On 18/06/2021 16:21, alad via aur-general wrote:
On 18/06/2021 16:43, Jonathon Fernyhough via aur-general wrote:
... Or, is an executable /tmp a reasonable assumption? 🤔
I don't see anything in file-hierarchy(7) that mandates an executable /tmp. That said, it contains a hint that some programs might break:
/tmp/, /var/tmp/ and /dev/shm/ should be mounted nosuid and nodev, which means that set-user-id mode and character or block special devices are not interpreted on those file systems. In general it is not possible to mount them noexec, because various programs use those directories for dynamically generated or optimized code, and with that flag those use cases would break. Using this flag is OK on special-purpose installations or systems where all software that may be installed is known and doesn't require such functionality. See the discussion of nosuid/nodev/noexec in mount(8) and PROT_EXEC in mmap(2).
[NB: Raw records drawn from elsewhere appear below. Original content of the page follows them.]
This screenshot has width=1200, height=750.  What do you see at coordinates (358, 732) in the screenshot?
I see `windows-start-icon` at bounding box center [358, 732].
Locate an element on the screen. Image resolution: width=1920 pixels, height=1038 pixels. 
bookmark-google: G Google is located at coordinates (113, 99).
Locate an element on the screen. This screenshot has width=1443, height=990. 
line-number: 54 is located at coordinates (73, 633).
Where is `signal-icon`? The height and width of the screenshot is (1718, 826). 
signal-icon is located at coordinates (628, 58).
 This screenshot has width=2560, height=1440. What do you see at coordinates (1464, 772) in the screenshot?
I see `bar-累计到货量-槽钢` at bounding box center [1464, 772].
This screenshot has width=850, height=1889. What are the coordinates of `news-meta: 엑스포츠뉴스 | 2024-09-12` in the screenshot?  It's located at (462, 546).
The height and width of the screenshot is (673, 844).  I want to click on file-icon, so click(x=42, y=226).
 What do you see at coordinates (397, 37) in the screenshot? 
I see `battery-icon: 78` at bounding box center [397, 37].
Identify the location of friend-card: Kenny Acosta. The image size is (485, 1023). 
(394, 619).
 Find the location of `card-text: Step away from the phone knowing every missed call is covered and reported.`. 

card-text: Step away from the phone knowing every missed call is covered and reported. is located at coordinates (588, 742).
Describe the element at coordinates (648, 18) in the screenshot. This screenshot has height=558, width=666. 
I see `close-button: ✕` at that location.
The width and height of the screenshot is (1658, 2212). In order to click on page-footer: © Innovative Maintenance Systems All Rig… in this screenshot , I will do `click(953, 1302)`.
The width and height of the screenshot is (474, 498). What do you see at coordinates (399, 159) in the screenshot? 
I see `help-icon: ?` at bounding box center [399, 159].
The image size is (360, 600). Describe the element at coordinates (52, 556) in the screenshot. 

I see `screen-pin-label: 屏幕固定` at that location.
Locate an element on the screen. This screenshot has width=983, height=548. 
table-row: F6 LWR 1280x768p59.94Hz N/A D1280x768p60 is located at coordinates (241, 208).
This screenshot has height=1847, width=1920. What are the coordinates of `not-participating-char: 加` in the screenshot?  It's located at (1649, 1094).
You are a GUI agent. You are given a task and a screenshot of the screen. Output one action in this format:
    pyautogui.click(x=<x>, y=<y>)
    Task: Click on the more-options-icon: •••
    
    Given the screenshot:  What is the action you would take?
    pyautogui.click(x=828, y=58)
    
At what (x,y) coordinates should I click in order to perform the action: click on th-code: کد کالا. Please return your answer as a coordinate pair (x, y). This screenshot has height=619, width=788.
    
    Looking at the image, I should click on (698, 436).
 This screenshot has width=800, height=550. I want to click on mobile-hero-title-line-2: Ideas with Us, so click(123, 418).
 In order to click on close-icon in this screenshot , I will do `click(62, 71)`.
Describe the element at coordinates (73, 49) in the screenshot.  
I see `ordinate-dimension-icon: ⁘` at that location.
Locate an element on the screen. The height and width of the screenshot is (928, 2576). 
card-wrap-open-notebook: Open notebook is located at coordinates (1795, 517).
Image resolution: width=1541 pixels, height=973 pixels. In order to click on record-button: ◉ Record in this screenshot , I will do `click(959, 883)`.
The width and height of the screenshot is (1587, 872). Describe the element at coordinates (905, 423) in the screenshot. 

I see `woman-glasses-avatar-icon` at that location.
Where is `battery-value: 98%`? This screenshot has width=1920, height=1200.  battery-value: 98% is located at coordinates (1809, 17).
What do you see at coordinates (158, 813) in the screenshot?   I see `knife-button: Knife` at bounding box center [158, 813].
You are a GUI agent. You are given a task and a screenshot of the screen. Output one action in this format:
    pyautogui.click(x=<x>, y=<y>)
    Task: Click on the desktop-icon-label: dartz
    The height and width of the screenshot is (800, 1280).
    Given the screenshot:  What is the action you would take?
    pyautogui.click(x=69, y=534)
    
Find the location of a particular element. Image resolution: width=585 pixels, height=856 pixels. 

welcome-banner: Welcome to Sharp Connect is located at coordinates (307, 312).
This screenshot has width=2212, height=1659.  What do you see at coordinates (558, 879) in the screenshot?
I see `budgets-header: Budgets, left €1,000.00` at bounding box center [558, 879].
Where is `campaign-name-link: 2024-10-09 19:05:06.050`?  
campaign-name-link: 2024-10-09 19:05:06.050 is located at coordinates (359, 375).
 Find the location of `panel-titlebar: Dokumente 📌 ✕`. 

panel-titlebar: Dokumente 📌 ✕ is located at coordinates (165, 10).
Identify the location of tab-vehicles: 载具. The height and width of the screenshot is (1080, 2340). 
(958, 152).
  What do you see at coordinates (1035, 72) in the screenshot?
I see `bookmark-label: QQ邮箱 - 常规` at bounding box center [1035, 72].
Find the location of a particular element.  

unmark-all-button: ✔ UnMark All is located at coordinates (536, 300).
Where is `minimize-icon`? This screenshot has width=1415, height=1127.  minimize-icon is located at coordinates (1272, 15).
This kind of implies that noexec would be a "special-purpose" case rather than the norm (as it's definitely not the default), which also implies it's a user-configuration issue rather than a packaging issue. Therefore, and thinking about saving Jan some work, is adding a warning necessary? (e.g. is there other software in the repos that would break with a noexec [/tmp,/var/tmp,/dev/shm], and if so, do any of those contain a warning about a non-default state?)